確かにストZERO2のオリコンは何でもつながったが、結局そのために対戦は体力ゲージの減らし合いから体力ゲージを一気に奪うオリコンゲージ(スパコンゲージ)のため合いに戦略変化して、簡単には勝たしてもらえない対戦がもっと絶望的になった。
ZERO3勢もストIIが懐かしいのだ。だがストIIは下火でキャラ差は旧態依然として、似たように遊べて新規客がいるストZERO3で弱い者いじめというか、プレステでストZERO3から参戦というプレイヤーを先輩ごっこで育てた気分になるコミュで一番人気がウメハラ、次がオオヌキだったのだ。
色々なキャラがいて、組み合わせの数だけ戦略性がある、対戦格闘というのはそういうジャンルだが、オリコンには一定の威力最大ルートがある。適当に遊んでいるようで、大会などの場面でオリコンをキッチリ決め切る練習をしたものが勝っていた。

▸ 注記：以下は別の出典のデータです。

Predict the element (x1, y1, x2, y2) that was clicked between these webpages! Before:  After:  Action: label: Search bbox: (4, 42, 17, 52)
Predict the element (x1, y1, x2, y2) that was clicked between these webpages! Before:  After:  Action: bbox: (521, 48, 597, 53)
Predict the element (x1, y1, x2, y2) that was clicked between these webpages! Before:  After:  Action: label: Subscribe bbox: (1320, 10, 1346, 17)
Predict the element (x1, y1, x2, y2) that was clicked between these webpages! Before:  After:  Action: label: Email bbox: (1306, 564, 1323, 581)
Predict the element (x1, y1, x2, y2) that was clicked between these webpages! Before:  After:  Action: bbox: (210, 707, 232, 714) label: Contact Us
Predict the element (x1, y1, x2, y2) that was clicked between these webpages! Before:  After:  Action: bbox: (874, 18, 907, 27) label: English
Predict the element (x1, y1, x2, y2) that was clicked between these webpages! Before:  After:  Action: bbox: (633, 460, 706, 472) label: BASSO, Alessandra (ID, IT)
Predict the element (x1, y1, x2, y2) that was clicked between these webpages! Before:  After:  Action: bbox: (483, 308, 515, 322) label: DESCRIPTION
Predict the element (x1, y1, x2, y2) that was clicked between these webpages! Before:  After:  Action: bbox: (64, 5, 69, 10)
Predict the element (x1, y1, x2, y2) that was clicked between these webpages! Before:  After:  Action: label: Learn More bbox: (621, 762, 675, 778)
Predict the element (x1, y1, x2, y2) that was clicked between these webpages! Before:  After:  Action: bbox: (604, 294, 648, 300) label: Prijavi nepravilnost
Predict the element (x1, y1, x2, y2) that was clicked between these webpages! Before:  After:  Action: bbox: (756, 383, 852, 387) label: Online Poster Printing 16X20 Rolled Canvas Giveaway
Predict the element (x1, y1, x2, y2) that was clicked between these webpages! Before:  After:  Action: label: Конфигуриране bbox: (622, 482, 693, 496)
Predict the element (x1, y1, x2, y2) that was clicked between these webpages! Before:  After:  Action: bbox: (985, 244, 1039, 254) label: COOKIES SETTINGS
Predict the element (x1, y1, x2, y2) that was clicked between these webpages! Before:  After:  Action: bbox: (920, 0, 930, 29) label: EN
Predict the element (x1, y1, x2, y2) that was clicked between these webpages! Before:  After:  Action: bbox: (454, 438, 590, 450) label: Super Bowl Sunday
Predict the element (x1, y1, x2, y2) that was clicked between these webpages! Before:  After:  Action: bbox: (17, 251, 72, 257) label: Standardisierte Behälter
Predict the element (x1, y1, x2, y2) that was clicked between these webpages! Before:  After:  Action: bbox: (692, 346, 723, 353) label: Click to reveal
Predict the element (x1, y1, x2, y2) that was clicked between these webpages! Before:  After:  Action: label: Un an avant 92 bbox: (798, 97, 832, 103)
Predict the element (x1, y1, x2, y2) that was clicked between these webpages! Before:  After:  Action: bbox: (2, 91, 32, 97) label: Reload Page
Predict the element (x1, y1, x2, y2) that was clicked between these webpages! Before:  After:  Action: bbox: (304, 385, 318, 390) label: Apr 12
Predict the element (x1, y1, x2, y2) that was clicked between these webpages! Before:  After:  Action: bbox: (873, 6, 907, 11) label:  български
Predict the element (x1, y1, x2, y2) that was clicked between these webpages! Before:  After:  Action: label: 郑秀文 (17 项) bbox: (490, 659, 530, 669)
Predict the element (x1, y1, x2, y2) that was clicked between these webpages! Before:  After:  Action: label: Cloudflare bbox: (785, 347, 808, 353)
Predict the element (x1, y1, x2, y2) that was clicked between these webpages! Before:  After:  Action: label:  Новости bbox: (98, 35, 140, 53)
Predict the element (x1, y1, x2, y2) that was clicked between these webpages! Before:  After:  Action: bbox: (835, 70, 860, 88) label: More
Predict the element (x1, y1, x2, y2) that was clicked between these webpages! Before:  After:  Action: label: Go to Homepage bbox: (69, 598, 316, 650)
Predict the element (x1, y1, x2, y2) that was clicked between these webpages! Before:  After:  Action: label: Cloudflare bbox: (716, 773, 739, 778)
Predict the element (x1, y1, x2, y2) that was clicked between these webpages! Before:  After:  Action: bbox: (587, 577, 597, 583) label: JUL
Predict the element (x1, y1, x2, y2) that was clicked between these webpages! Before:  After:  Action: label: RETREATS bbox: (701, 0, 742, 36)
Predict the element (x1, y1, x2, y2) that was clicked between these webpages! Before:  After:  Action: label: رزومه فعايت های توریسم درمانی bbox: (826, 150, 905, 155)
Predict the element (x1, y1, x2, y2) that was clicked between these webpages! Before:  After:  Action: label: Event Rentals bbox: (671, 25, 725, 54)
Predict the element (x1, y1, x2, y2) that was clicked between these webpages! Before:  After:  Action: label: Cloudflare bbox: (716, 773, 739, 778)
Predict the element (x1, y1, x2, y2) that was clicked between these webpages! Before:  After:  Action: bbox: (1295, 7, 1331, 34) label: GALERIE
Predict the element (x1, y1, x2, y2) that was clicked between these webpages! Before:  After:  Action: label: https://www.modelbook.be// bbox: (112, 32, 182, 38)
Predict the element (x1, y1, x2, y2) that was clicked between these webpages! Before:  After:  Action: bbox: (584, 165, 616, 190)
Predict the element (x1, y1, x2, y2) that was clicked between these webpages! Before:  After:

もちろん、オリコンを練習して上手くなりその結果勝ったのだから努力は実ったのだろう。大筋で合意できる。ただ、後追いで大会後にオリコンを練習したものの捌け口がどこにもなく、オリコンを相手にZ-ISMなどで相手するものは居なくなり、ひとつのゲームでZとVの住み分けが出来て行った。
この事情を分かった上で、俺はオリコンを練習することにした。それも家庭用で。
もちろん、出来るようにはなってきたが、そこにストIIの対戦の駆け引きとしての面白さはほとんどない。逃げてゲージを溜め、一触即発のゲージ満タン状態で博打1回であとは個人競技のようなゲーム性だ。
完全な個人競技であるSTGには何も文句が無いし、相応の努力はしたし、超えられない壁があることも分かるし、だから序列に納得がいって受け入れている。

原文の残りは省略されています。